Talkin’ Craft
A Conversation with Will Stucky
Songwriter Sanctuary is off this month (we’ll be back for the FIRST Friday of December, as our outlier holiday show happens early due to the festive but clusterfuckery final weeks of the year). Scroll down for lineup and RSVP info! But wait, before you do:
In lieu of SS promotion or spewing my own brain vomit at you, I decided to dedicate this month’s column to a little shop talk with my friend and fellow musician Will Stucky, who just released his new album Familiar Frontier. If all things went according to plan last Saturday (after my column deadline), we had a fab time celebrating at his release party. If you missed it, you’re probably feeling some guilt and shame. Sorry about it.
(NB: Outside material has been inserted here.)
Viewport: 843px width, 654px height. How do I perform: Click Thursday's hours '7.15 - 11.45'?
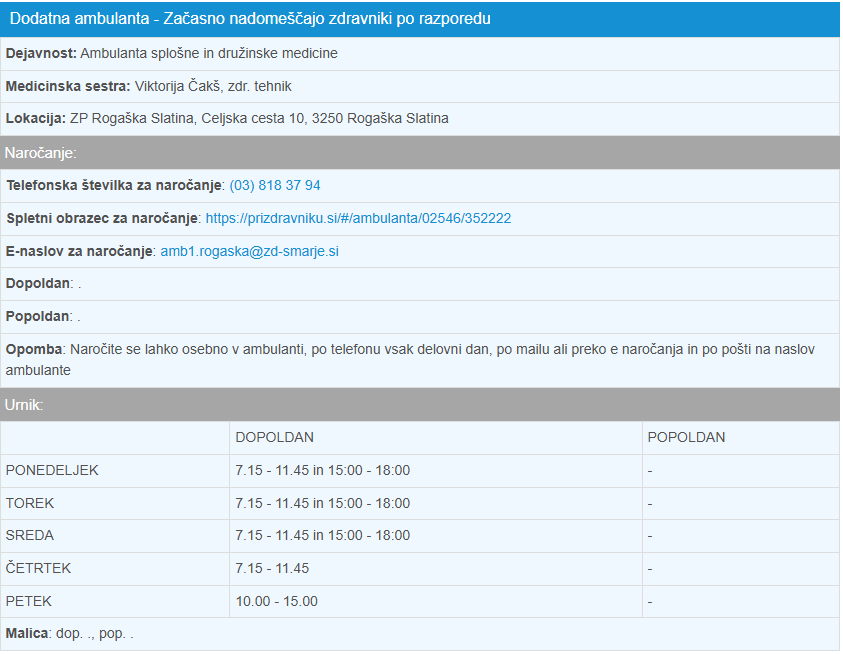pos(272,568)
I had the distinct honor of previewing the album early. What can I say, sometimes being a distinguished (I know that’s a stretch, I’m just trying it on to see how it feels) member of the media has its perks—hair flip. It was a true listening session, with liner notes, lyrics, and chord charts accessible through Stucky’s carefully curated website. I felt like a tween again, scouring every inch of the Jagged Little Pill album jacket while it played through my Discman. Only this time the role of jacket and Discman were both played by my laptop, and I had the added luxury of being able to text the artist a complimentary “Jesus Christ” every few minutes. What can I say, sometimes being a distinguished (I know that’s a stretch, I’m just trying it on to see how it feels) member of San Diego music community has its perks – hair flip to the other side. Alright, let’s get into it. Songwriters, take notes, there’s some gold in here.
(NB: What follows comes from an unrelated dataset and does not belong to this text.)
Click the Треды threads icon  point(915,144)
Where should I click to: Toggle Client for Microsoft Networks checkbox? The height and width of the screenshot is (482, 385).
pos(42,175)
Lindsay White: You’ve been studying, writing, and performing music for many years, but I’m sensing some big growth with this project. What’s changed the most about your songwriting since you started? What hasn’t changed at all?
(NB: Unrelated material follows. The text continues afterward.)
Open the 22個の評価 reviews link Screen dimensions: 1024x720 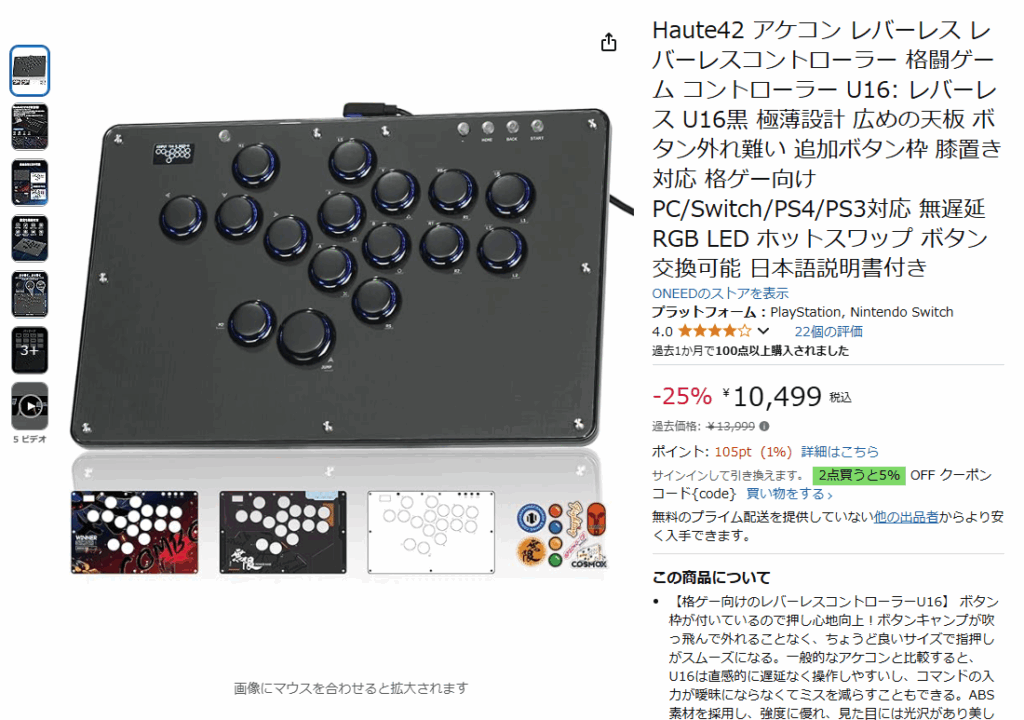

Will Stucky: When I was first getting into songwriting, I spent a lot of energy trying to bake up unnecessarily complicated compositions. The more I write, the more I pay attention to other people’s songs and how they hold my attention like a good magic trick—be that through the sleight of hand in setting up wordplay or the grand illusions of recording production. Where I used to try and force some big statement in the lyrics or chord progression, I now spend more time allowing the words and music evolve wherever they want to go. Where I used to simply copy another artist’s tricks, I now make deliberate nods toward my influences.
LW: In Familiar Frontier, there’s a beautiful balance between delicate emotions and moments where bigger simmering feelings nearly boil over. Does songwriting give you permission to truth-tell in a way everyday communication doesn’t? Are you playing with restraint vs. impulse consciously as a tool in your songwriting arsenal or is it more of an organic/cathartic flow?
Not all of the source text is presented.